Elaborar este informe ha sido una tarea muy especial para el equipo que he tenido la  oportunidad de dirigir en mi período cumplido al frente de la CNDDHH. Es fruto de una permanente preocupación por la situación de nuestra policía y nuestros soldados, por vencer resistencias y prejuicios de todos lados para colocar sus derechos en el lugar que les corresponde: en lo más visible de los asuntos públicos.

Se ha acusado a los organismos de DDHH de no prestar atención a las demandas de este sector de nuestra sociedad. Sin embargo, para la Coordinadora Nacional de Derechos Humanos ha sido un tema recurrente de trabajo, como lo muestran numerosas declaraciones, gestos y acciones de los que podemos dar cumplida cuenta. Y esto porque este trabajo no se hace para responder a ninguna campaña de desprestigio. Se hace porque corresponde. Porque el personal policial y militar, especialmente el destacado a zonas peligrosas, es un sector vulnerable de la sociedad.
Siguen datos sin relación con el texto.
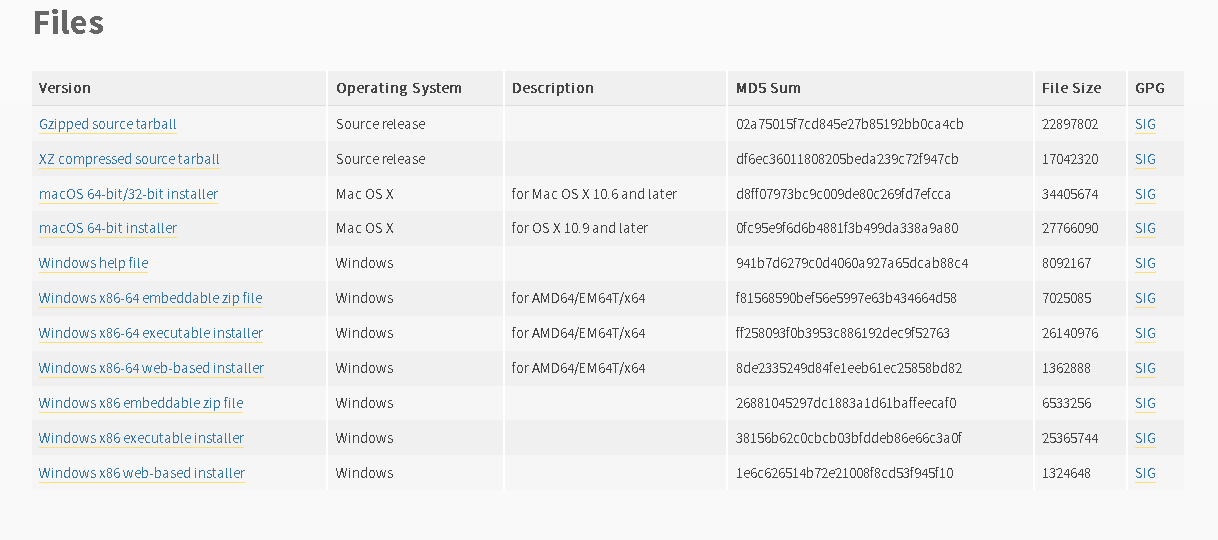Open Windows x86 web-based installer link
The image size is (1218, 540).
(142, 473)
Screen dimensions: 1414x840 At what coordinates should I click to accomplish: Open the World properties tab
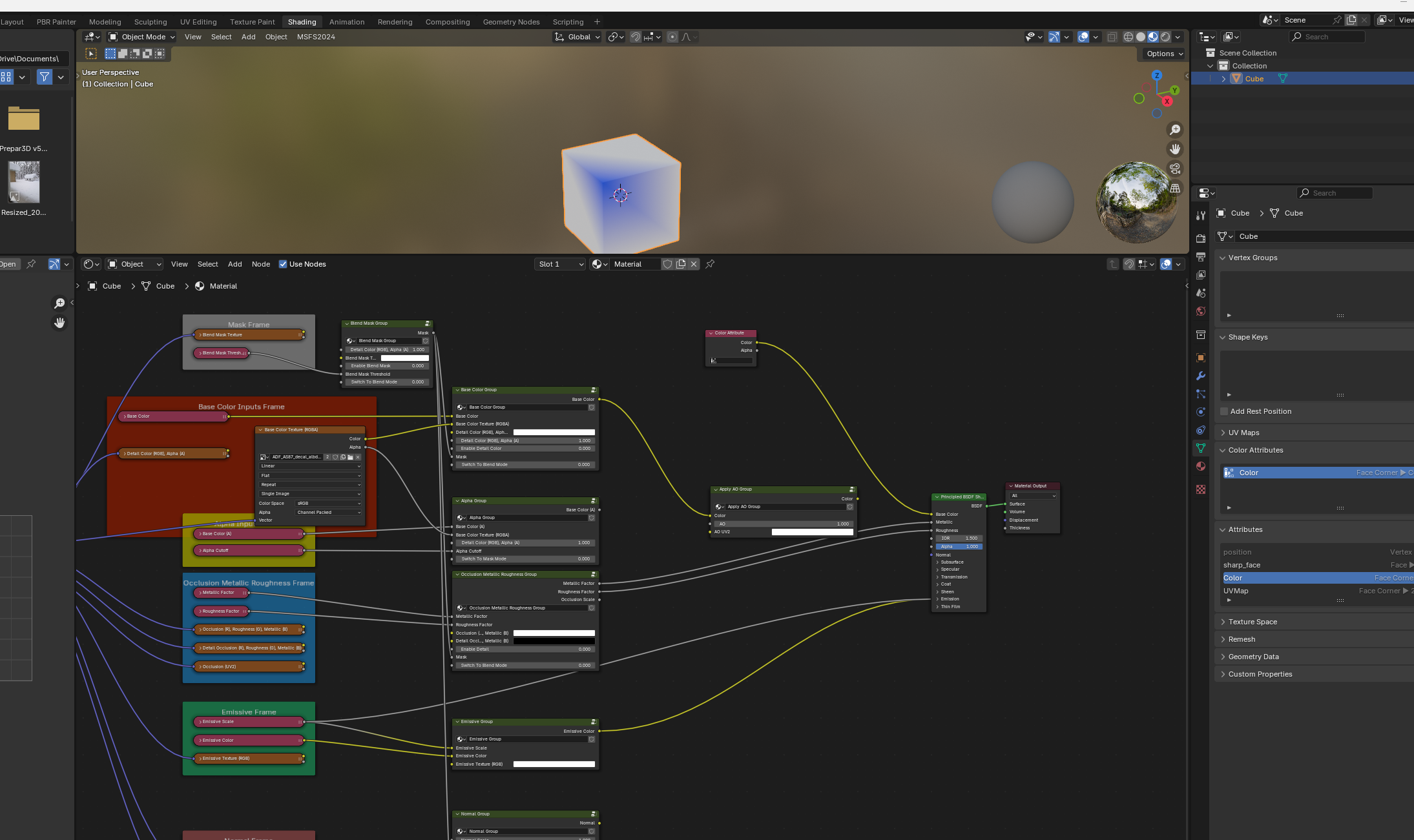1201,311
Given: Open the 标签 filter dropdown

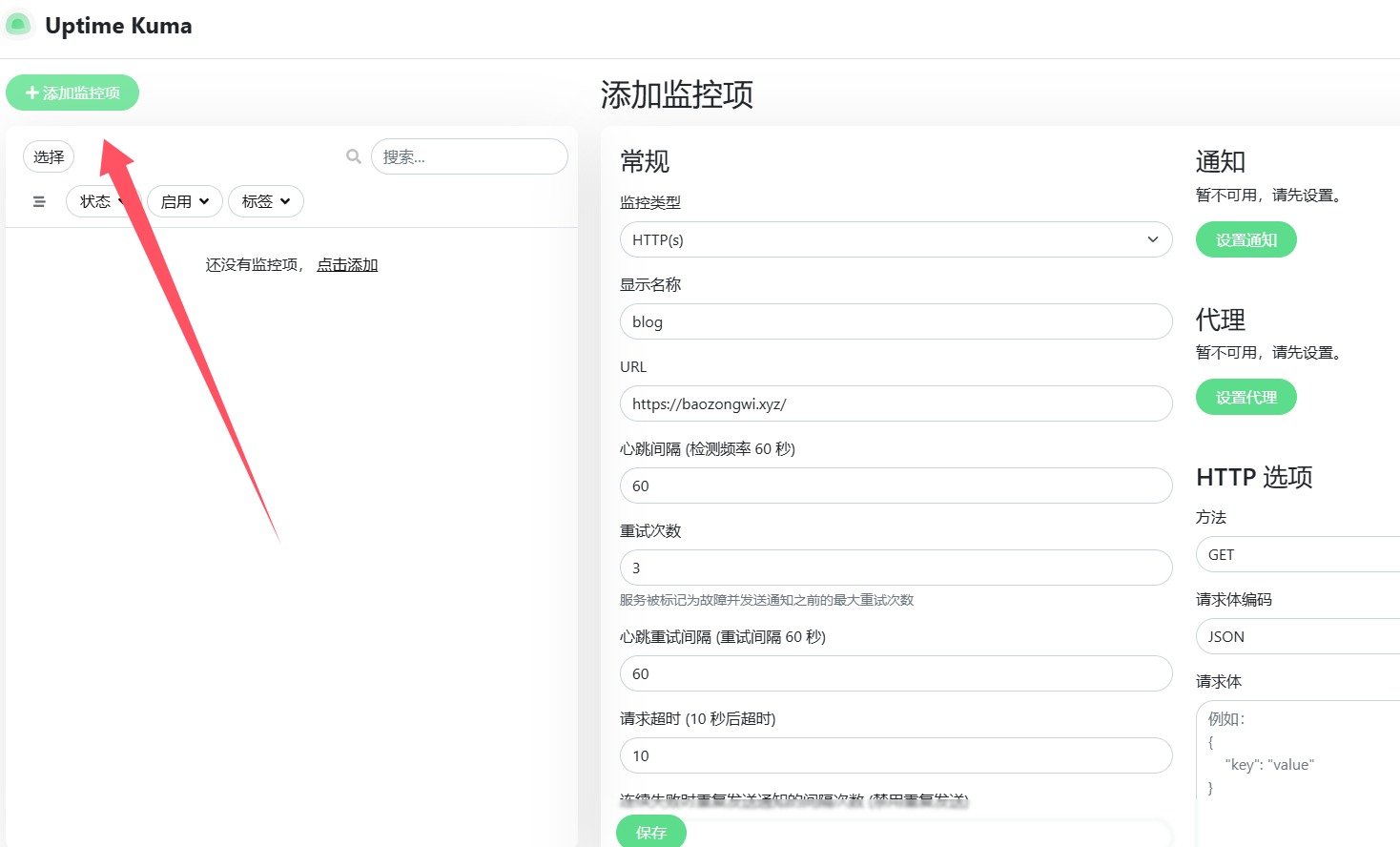Looking at the screenshot, I should tap(265, 201).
Es un asunto de DDHH, simple y llanamente. De grave afectación a la vida y la integridad personal. Y más aún, de abandono y desidia estatal cuando, ya víctimas, los sobrevivientes y sus familiares luchan por tener acceso a justas reparaciones. ¿No es similar esta lucha y este sufrimiento de víctimas, viudas y deudos al que viven otras víctimas de la injusticia en nuestro país? ¿No hay una misma ausencia de voluntad política por atender a quienes fueron servidores públicos? Es la misma desidia y sí, es el mismo Estado. Y son las mismas víctimas. Para nosotros no hay ninguna diferencia.

Esperamos que este informe sea útil para llamar la atención y precisar los aspectos de una realidad que vemos a diario, pero que no elaboramos como problema social. Dedicamos este documento a las víctimas de la policía y las FFAA y sus familias que sufren por sus seres queridos. Y agradecemos a los valientes efectivos y tenaces líderes de las asociaciones de familiares y víctimas policiales y militares que se acercaron a nosotros y nos confiaron su dura experiencia.